Lord Peter Hain, who was part of anti-apartheid groups that were targeted by undercover officers, said: "The report reveals clear political responsibility for illegitimate undercover police operations targeting anti apartheid and anti racist groups going right up to Prime Ministers of the day.
"However in stating 'that no decision was made to infiltrate right wing groups did not result from political bias' is an astounding endorsement by Sir John Mitting of the very political bias the police and security forces displayed at that time.
"The fact is the police and security forces were consistently on the wrong side of history and the inquiry has just ignored that.
"It is reprehensible that Sir John Mitting does not take a stand on the very evidence of discriminatory policing his inquiry uncovered."
Baroness Doreen Lawrence, whose campaign for justice for her murdered son Stephen was spied upon, said: "Now that Sir John Mitting has condemned undercover policing as unjustified, I now want to know who ordered the spying on me and my family?
"Who thought it necessary to intrude on a law-abiding family fighting for justice for their son? Who signed off on this unlawful practice?
"Given that the Home Secretary was ultimately responsible for the Metropolitan Police, I am looking to find out which Home Secretary was responsible for the spying into me."
The Campaign Opposing Police Surveillance (COPS) claimed that the report was "full of astonishing credulity".
The pressure group added that the report was "definitively calling police witnesses 'truthful' as if they've somehow been objectively tested. Mitting takes them at their word unless there's heavyweight evidence to the contrary. He's very wary indeed of condemning any individual."
Their fellow campaign group Police Spies Out Of Lives said: "Thanks to years of efforts by campaigners the authorities are now on the back foot.
"We are proud to have helped shift the official narrative from 'neither confirm nor deny' what took place, through 'just a few bad apples', to 'some unlawful operations', and now 'an entire force and policing culture that is rotten to the core' and sanctioned by the state."

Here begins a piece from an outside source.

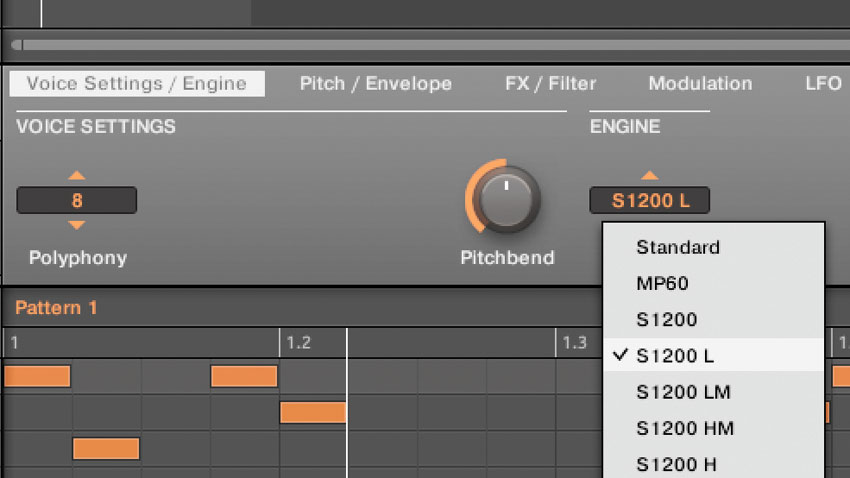The height and width of the screenshot is (478, 850).
Task: Open the Voice Settings / Engine tab
Action: [x=137, y=84]
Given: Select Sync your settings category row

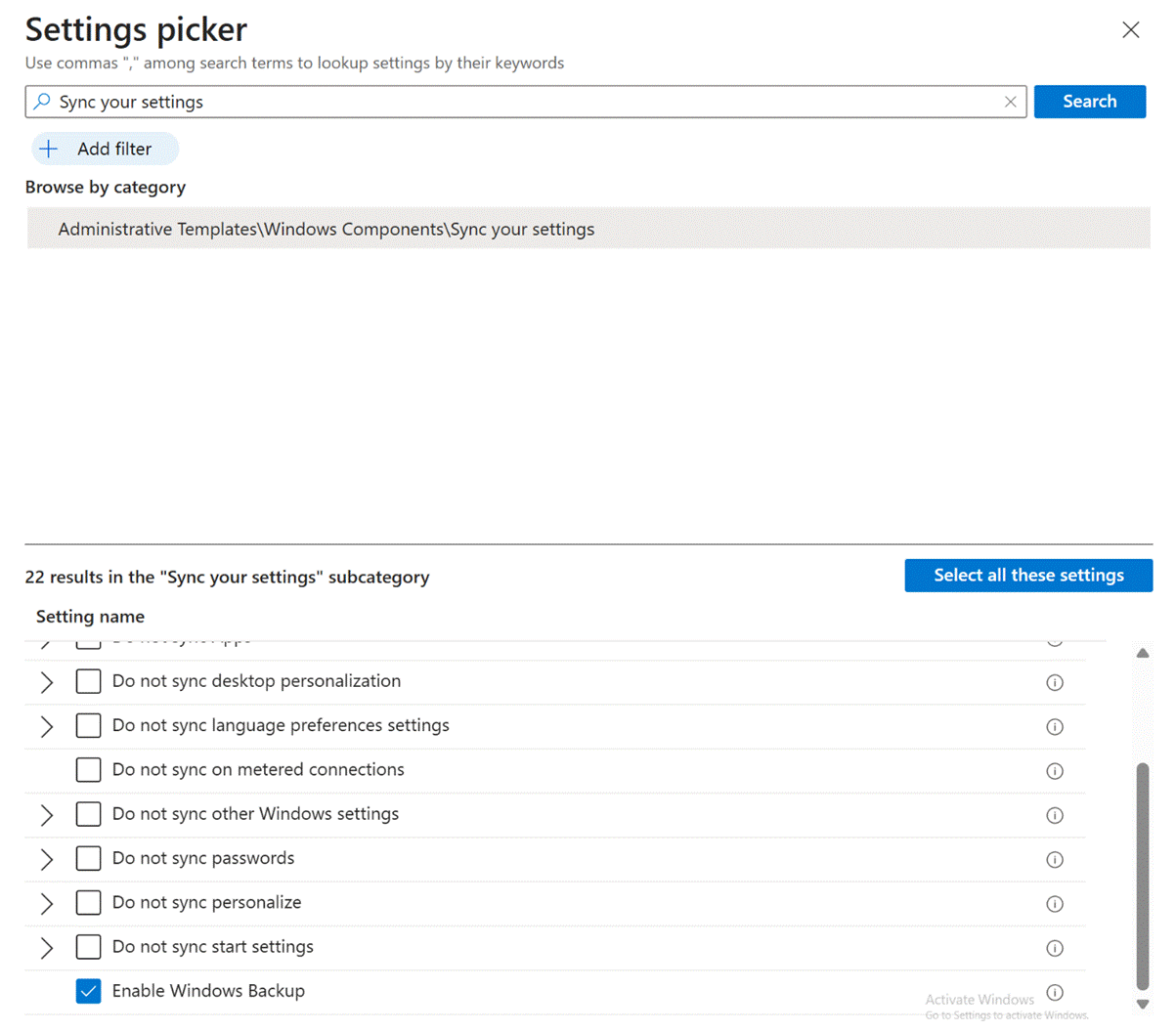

Responding to the report, the Met admitted that Sir John had found examples of "unacceptable and immoral behaviour by some undercover officers."
But the force said that "the great majority of deployed undercover officers and their operational managers performed their duties conscientiously and in the belief that what they were doing was lawful and in the interests of the public."
Met commander Jon Savell said: "We know that enormous distress has been caused, and I want to take this opportunity to reiterate the apologies made to women deceived by officers into sexual relationships, to the families of deceased children whose identities were used by officers, and to those who suffered a miscarriage of justice because of the actions of SDS officers.
"I want to reassure the public that undercover policing has undergone radical reform over the years, with greater regulation, professional codes of practice, and judicial oversight. The way in which undercover policing was conducted in the 1970s bears no relation to how it is conducted today.
"In today’s Met, we are setting clear expectations of all our people to create a Met Londoners can be proud of, and where damaging behaviour such as this is not tolerated.
"We are committed to working with the Inquiry to examine the conduct of our undercover officers throughout each stage of the Inquiry, and learning lessons from the findings."